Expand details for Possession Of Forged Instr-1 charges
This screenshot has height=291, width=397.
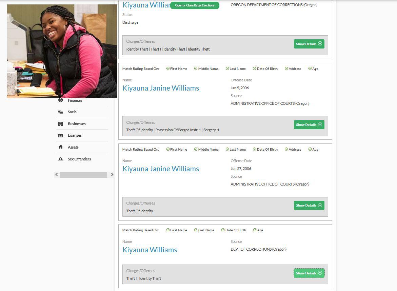coord(309,124)
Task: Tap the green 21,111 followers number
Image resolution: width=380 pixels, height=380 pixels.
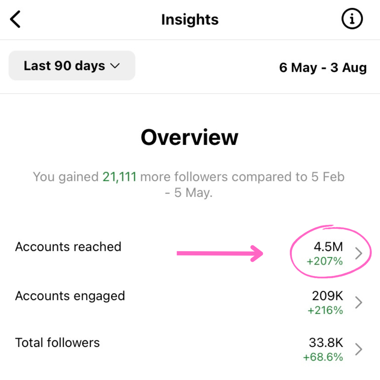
######
## Exercise description
Final stretch of the data: repeat exactly each line from the one containing "Task: Tap the green 21,111 followers number" through the last, and omit all pictures.

## Answer to this exercise
Task: Tap the green 21,111 followers number
Image resolution: width=380 pixels, height=380 pixels.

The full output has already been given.